- **SELECTED EXCERPT**
---

So, it is important to be patient while sewing a knit half circle skirt. Experimentation with different techniques is also key in finding what works best for you.
Ready to start sewing your own pretty skirt? Here’s how to make a half circle skirt!
How to draft and sew a Half Circle Skirt
- about 2 yards of fabric – similar here (or a little more if your measurements are bigger than mine)
- measuring tape
- fabric marker
- matching thread
- knit needle or jersey needle
- walking foot (optional)
- 2″ wide elastic
- safety pin
- knit tape or very soft and thin interfacing
- screw driver (your machine might come equipped with one)
- sewing machine
Make the half circle skirt pattern
- First let’s do a little bit of math calculations and measurements. Measure your waist and divide by 3.14 to get the waist radius (inner circle). Round up to the nearest inch.
- Measure your waist and divide by 3.14 to get the waist radius (inner circle). Round up to the nearest inch.
- Measure the desired skirt length and add it to the waist radius to get the hem radius (outer circle).
- Check the stretch in your fabric. You’ll want the stretch to go sideways.
- Depending on the stretch, fold the fabric in half (stretch will need to be perpendicular to the fold).
- Take your measuring tape and pin it at the fold, on the left hand side corner.
- Measure out from this corner, using your waist radius and moving the tape and marking right at the radius number to create a circle
- Repeat for the hem radius using the hem radius number.
Cut and sew the skirt
- Cut fabric along the circles.
- Pin the raw sides and sew down using a regular stitch and a kit or jersey needle. Use a walking foot to make sewing knits easier. If you don’t have one, adjust the presser foot tension to minus (see here how to change the settings in your presser foot tension). A looser presser foot will allow the knits to slide through easily without stretching. Test on a piece of fabric to get the best tension fot your project.
- Finish side seam with a serger or a zig zag stitch or just leave as is, knits won’t fray.
Make and sew the waistband
- Cut a piece of fabric for the waistband. You’ll need it to stretch it sideways. The waistband should be 5 inches tall, and your waist measurement wide, adding 1/2″ seam allowance.
- Place the ends of the waistband together, right side together, pin and sew down the raw edges, leaving a small gap in the middle, to thread the elastic through later on.
- Fold the waistband in half, turning it right side out and press.
Attach the waistband to the skirt
- Turn the skirt right side out, slide the waistband over the top of the skirt and pin the raw edges together. Make sure the opening in the waistband is facing out. Also make sure the seam in waistband matches the seam in your skirt.
- Sew the waistband to the skirt. Make sure you are using a stretch or zig zag stitch here so the waistband will stretch over when taking it on and off. Finish raw seam with a serger or zig zag stitch or just leave as is.
- Flip waistband up and press.
- Decide how tight you want the elastic.
- Using a safety pin, thread the elastic through the waistband, trim, pin the ends and sew with a zig zag stitch.
- Using a ladder stitch, close the gap in your waistband.
- Hang the skirt over night. Since you are cutting some of the fabric on the bias, some parts of the skirt might stretch out a little more than others and it’s best to know that before hemming.
Hem the skirt
- Also before hemming knits, is best to stabilize the hem so it won’t stretch while sewing. You can use knit tape if you have or use very thin and stretchy interfacing. Make sure the stretch in your interfacing goes with the stretch in your fabric. A stabilized hem won’t pucker or stretch while sewing so you will get a smooth finish.
- Press the hem up using an up and down motion of your iron to avoid stretching the hem.
- You may need to adjust the presser foot tension to an even lower tension for hemming your skirt. Test on a piece of fabric first. Sew down the hem using a regular straight stitch.
- And you’re done! Your easy half circle skirt is perfect for spring and summer!

---

- **YOUR OBJECTIVE**
List every heading that appears in the half circle skirt tutorial above.

---

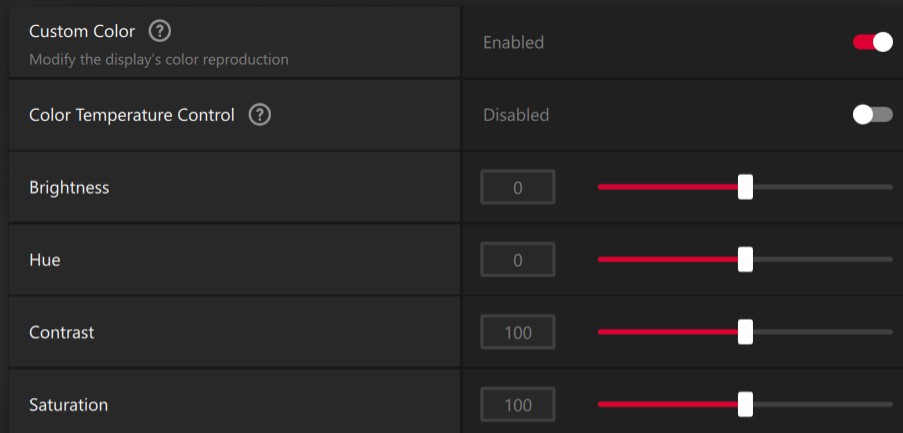Click the Brightness value input box
This screenshot has width=903, height=433.
point(517,187)
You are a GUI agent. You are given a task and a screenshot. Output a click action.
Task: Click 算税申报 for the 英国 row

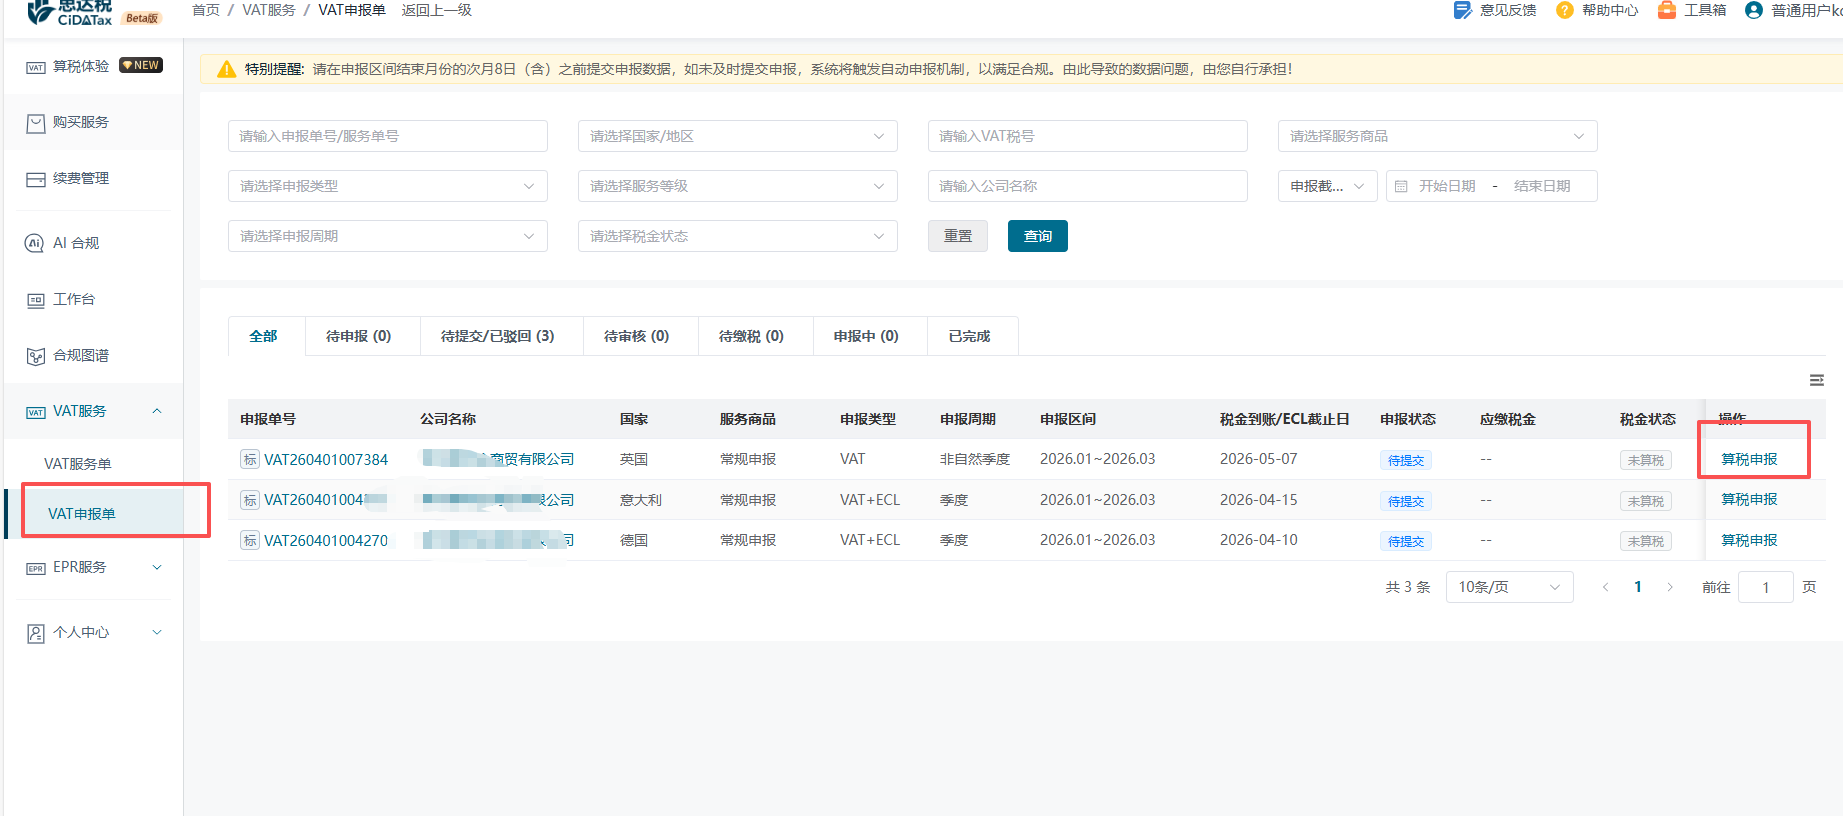point(1748,459)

---

- **RESPONSE TO THIS TASK**
- How to draft and sew a Half Circle Skirt
- Make the half circle skirt pattern
- Cut and sew the skirt
- Make and sew the waistband
- Attach the waistband to the skirt
- Hem the skirt